== Task requirements ==
Output exactly those lines of the data that lie between the line containing "Image resolution: width=1338" and the final line, both ends counted.

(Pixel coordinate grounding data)
══════════════════════════════

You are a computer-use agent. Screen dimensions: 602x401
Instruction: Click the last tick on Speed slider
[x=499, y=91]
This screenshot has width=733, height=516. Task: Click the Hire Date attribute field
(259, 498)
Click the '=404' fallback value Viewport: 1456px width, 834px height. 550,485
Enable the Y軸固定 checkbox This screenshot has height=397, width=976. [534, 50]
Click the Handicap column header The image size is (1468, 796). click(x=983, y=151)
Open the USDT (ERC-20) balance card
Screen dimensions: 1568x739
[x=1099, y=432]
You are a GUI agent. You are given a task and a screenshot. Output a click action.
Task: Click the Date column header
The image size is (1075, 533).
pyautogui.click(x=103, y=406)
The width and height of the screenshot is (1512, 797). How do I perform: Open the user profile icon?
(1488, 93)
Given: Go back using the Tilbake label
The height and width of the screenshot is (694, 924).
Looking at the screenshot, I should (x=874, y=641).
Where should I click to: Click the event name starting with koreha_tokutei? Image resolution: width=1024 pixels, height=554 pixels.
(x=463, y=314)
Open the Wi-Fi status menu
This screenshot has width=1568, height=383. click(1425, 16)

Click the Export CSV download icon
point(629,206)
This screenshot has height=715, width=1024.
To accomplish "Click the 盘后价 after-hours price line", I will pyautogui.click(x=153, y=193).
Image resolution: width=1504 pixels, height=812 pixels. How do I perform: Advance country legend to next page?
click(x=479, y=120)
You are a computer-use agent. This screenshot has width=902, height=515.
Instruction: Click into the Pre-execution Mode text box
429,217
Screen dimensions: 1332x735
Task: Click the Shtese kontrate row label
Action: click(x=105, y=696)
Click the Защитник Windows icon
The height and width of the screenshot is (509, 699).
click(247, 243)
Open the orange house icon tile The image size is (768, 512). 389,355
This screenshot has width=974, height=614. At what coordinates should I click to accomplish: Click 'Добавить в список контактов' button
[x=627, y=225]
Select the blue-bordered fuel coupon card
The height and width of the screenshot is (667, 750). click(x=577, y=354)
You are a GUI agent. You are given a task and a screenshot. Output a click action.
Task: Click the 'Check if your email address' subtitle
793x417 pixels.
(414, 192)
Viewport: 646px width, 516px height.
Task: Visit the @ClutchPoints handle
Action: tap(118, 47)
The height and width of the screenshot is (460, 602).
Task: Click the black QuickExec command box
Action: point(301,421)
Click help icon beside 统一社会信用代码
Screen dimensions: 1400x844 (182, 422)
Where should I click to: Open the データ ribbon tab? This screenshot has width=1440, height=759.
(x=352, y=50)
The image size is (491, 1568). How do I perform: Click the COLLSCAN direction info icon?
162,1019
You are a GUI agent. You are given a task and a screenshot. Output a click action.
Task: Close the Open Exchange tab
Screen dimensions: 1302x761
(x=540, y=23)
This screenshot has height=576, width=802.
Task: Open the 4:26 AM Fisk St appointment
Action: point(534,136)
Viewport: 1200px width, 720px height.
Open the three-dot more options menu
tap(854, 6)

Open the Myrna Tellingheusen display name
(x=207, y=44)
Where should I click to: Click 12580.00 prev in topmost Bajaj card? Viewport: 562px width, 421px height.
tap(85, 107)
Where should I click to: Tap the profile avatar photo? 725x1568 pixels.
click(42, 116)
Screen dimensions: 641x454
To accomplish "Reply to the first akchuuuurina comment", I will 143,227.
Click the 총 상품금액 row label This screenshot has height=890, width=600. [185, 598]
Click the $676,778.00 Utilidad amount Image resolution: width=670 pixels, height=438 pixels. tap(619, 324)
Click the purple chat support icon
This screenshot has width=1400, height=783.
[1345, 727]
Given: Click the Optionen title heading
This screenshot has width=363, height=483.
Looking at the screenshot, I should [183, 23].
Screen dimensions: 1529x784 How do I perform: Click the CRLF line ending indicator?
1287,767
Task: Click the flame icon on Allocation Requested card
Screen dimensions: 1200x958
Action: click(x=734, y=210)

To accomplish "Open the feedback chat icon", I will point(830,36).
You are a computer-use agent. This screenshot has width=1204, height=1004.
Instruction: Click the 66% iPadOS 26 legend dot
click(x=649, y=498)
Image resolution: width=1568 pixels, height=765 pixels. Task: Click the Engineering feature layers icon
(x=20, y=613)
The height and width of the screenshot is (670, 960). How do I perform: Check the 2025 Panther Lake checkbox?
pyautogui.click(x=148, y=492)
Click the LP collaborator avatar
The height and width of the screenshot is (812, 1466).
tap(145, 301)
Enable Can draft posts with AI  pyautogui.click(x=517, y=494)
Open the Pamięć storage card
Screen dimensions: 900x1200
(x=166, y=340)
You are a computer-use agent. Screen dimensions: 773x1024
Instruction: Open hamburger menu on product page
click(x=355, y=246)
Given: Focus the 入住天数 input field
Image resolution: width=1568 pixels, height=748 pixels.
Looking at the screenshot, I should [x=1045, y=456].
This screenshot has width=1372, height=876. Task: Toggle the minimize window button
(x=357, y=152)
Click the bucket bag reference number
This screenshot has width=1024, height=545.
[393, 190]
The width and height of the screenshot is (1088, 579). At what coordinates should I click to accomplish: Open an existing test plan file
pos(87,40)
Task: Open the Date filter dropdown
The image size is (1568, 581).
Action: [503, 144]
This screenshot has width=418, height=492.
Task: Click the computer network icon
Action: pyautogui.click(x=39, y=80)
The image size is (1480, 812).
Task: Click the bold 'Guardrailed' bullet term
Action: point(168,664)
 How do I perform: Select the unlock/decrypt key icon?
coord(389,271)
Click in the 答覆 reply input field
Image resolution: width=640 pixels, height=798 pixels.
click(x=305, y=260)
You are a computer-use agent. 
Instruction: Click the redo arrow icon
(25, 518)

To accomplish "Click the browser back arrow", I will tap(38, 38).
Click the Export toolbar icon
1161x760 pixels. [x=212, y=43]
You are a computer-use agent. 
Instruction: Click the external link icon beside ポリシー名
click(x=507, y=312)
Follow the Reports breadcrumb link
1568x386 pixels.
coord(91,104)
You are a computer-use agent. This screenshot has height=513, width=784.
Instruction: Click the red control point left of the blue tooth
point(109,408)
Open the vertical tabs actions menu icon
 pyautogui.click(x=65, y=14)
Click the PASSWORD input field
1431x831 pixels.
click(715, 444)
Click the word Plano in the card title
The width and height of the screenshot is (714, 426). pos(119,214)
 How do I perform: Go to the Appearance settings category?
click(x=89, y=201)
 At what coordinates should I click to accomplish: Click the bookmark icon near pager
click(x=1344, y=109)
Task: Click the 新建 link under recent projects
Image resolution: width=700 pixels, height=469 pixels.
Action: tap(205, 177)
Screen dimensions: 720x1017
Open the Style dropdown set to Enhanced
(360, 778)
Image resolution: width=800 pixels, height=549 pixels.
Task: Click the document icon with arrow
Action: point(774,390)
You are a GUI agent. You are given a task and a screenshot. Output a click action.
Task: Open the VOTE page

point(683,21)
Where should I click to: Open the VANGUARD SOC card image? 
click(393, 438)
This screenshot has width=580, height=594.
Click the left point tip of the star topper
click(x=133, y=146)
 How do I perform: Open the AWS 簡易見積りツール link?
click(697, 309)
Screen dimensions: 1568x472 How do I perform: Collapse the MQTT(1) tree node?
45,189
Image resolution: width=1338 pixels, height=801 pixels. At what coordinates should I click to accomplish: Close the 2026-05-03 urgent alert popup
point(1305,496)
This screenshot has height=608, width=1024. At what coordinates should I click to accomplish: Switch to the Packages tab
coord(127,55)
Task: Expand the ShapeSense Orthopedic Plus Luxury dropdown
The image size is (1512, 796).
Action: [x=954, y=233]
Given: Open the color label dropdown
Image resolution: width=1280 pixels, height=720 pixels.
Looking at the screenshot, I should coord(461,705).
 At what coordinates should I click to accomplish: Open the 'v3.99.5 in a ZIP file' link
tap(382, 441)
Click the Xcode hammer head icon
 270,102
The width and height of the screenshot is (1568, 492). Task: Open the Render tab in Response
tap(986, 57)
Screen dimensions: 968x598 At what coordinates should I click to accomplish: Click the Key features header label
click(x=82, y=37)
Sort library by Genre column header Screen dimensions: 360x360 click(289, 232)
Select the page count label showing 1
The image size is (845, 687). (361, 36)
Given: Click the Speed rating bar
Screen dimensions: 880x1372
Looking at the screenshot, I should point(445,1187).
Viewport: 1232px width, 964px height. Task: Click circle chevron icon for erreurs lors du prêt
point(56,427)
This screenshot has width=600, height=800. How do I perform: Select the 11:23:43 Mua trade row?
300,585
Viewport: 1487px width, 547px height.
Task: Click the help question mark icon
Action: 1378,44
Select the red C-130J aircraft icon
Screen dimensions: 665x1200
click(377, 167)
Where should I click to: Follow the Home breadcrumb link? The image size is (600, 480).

══════════════════════════════

== Solution to this exercise ==
Image resolution: width=1338 pixels, height=801 pixels. At what coordinates should I click to accomplish: Close the 2026-05-03 urgent alert popup
point(1305,496)
This screenshot has height=608, width=1024. At what coordinates should I click to accomplish: Switch to the Packages tab
coord(127,55)
Task: Expand the ShapeSense Orthopedic Plus Luxury dropdown
The image size is (1512, 796).
Action: [x=954, y=233]
Given: Open the color label dropdown
Image resolution: width=1280 pixels, height=720 pixels.
Looking at the screenshot, I should coord(461,705).
 At what coordinates should I click to accomplish: Open the 'v3.99.5 in a ZIP file' link
tap(382, 441)
Click the Xcode hammer head icon
 270,102
The width and height of the screenshot is (1568, 492). Task: Open the Render tab in Response
tap(986, 57)
Screen dimensions: 968x598 At what coordinates should I click to accomplish: Click the Key features header label
click(x=82, y=37)
Sort library by Genre column header Screen dimensions: 360x360 click(289, 232)
Select the page count label showing 1
The image size is (845, 687). (361, 36)
Given: Click the Speed rating bar
Screen dimensions: 880x1372
Looking at the screenshot, I should point(445,1187).
Viewport: 1232px width, 964px height. Task: Click circle chevron icon for erreurs lors du prêt
point(56,427)
This screenshot has width=600, height=800. How do I perform: Select the 11:23:43 Mua trade row?
300,585
Viewport: 1487px width, 547px height.
Task: Click the help question mark icon
Action: 1378,44
Select the red C-130J aircraft icon
Screen dimensions: 665x1200
click(377, 167)
Where should I click to: Follow the Home breadcrumb link? The image size is (600, 480).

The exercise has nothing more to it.